++++ Document text ++++

Responsible policy-makers should consult widely before reaching their decisions. This is trivial. It is also wrong, according to new research. A neat experiment at Nottingham University shows how consultation can be counter-productive.
They got subjects to say whether a couple of paintings were by Paul Klee or Wassily Kandinsky. The subjects were split into two groups. One group comprised individuals making their own decisions. The other comprised individuals who were assigned to teams of six and allowed to consult team members.
And members of the teams did worse. Whereas only 29% of individuals got both paintings wrong, a whopping 51% of team members did so - twice as many as you‘d expect by chance.
There was, however, no significant difference in the proportions getting both questions right: 38% of individuals versus 36% of team members.
Consultation, then, increases the chances of a bad decision, without improving the chances of a good one. What’s more, people don’t realize this; most said that they found the consultation process helpful.
The reason for this is that people are misled into giving wrong answers by team members who are irrationally over-confident, because these send out more (false) competence cues. “Individuals who know little are swayed by those who know less” say the researchers. (This is more true for women than men, but let’s not go there.)
There is, though, a crucial thing about this result.
It all hinges upon whether the answer to a question is demonstrable or not. If it is demonstrable, then an expert who knows the answer can prove that he does so by using logic or evidence, and non-experts will defer to him. Consultation will then work, simply by virtue of bringing expertise into play.
But some knowledge is non-demonstrable. The expert might be able to distinguish between Klee and Kandinsky, but he’ll find it harder to demonstrate his expertise to laymen than, say, a mathematician will be able to demonstrate that he knows the solution to an equation. And where knowledge is non-demonstrable, people might follow false experts.
This, I fear, might have widespread implications. Juries, for example, are asked to find a non-demonstrable answer.
It suggests that public consultation exercises must be carefully designed - or least they should, insofar as the object of them is to reach the correct decision, which might not always be the case.
'Consultation' covers so many sins that equating it with groups of people trying to work out who produced a particular painting is somewhat meaningless. To take an example dear to my heart, consultations on planning applications involve asking people for information they have near-direct access to; i.e. the expected impact of the given development on their residential amenity. The information that goes into informing that expectation can be 'led' in the manner that you describe, but given that most consultation responses are via the post it's not clear that that's really a factor.
Posted by: Adam Bell | September 16, 2011 at 05:09 PM
Of course, "consultation" means many things. The point of this experiment is to show that there are circumstances when it doesn't work - such as eliciting opinion rather than genuine knowledge.
Posted by: chris | September 16, 2011 at 06:15 PM
Experimental design fail, as the youth are fond of saying these days.

++++

Challenges
(a) In the article on consultation, what share of team members got both paintings wrong?
(b) Rewrite the part of the article on consultation that opens with the words containing "Responsible policy-makers should" and closes with "of team members.", changing "paintings" to "pictures".
Answer these from the article on consultation alone.

++++ Data entries ++++

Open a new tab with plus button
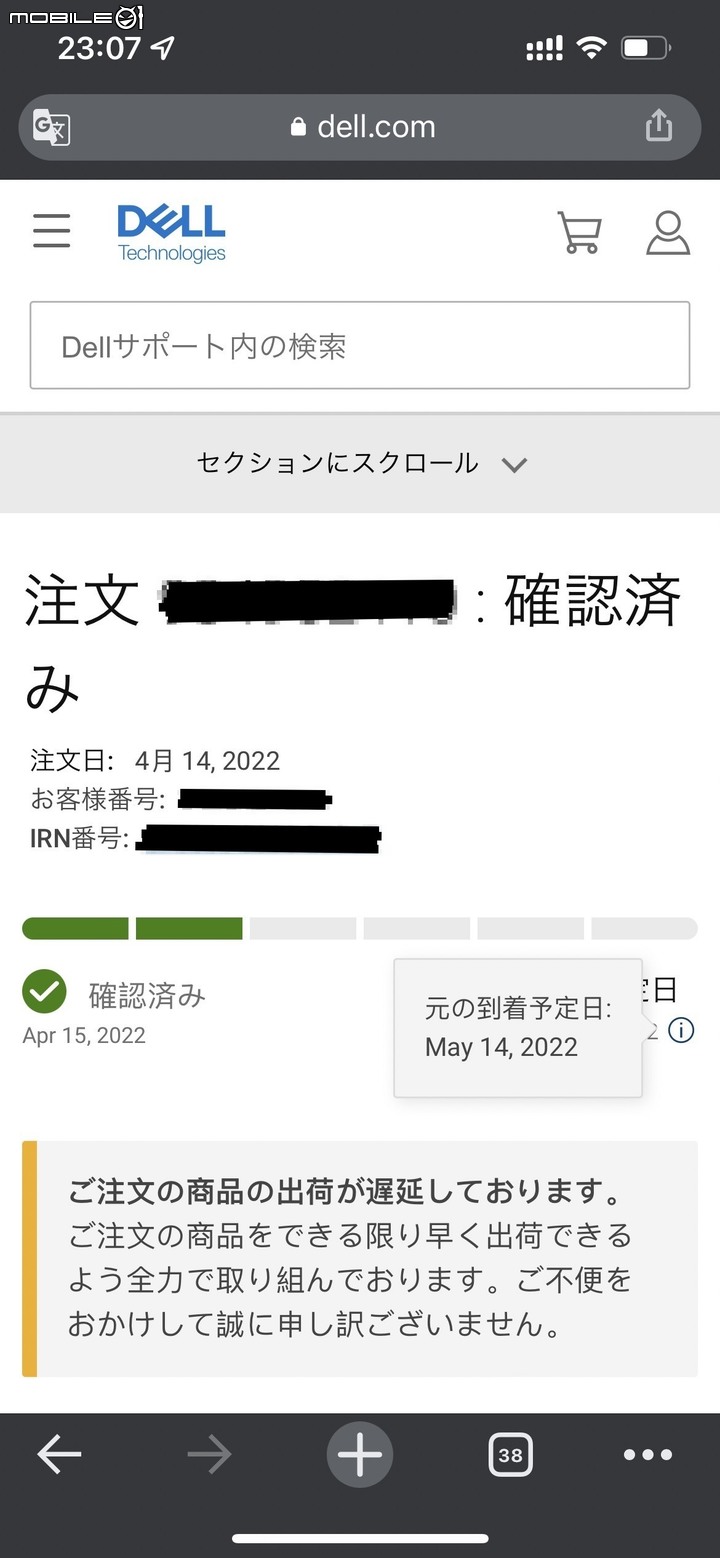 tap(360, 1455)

++++
++++ Data entries ++++

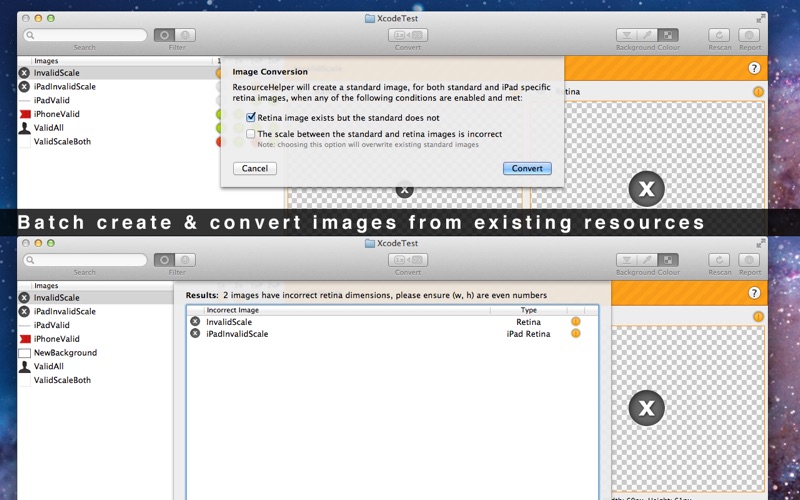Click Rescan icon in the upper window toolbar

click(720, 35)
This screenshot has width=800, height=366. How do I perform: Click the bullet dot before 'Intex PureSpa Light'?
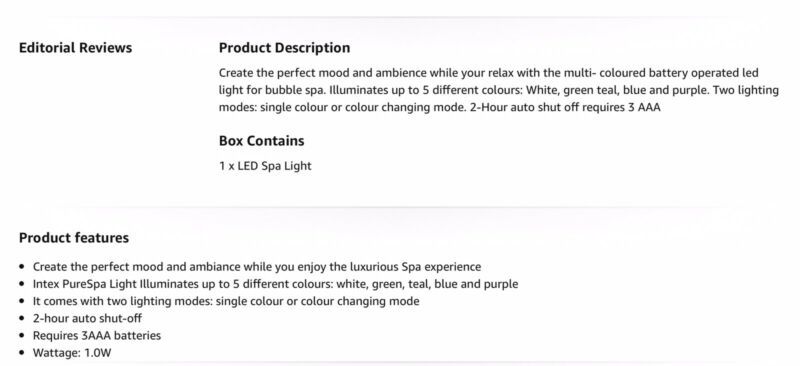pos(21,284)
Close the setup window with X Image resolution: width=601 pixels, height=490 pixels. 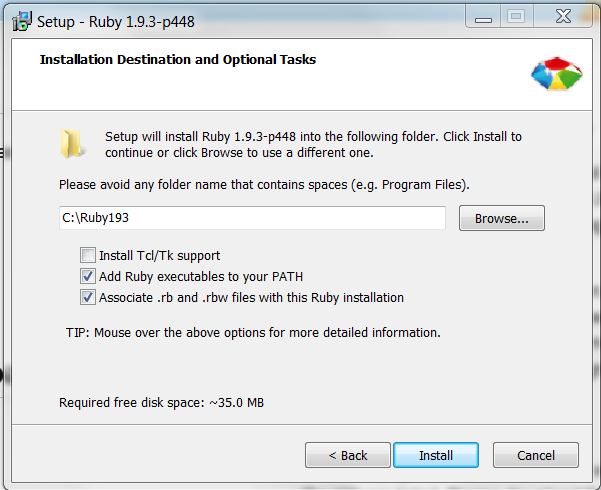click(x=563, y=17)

++++

Answers to the problems
(a) 51%

(b)
Responsible policy-makers should consult widely before reaching their decisions. This is trivial. It is also wrong, according to new research. A neat experiment at Nottingham University shows how consultation can be counter-productive.
They got subjects to say whether a couple of pictures were by Paul Klee or Wassily Kandinsky. The subjects were split into two groups. One group comprised individuals making their own decisions. The other comprised individuals who were assigned to teams of six and allowed to consult team members.
And members of the teams did worse. Whereas only 29% of individuals got both pictures wrong, a whopping 51% of team members did so - twice as many as you‘d expect by chance.
There was, however, no significant difference in the proportions getting both questions right: 38% of individuals versus 36% of team members.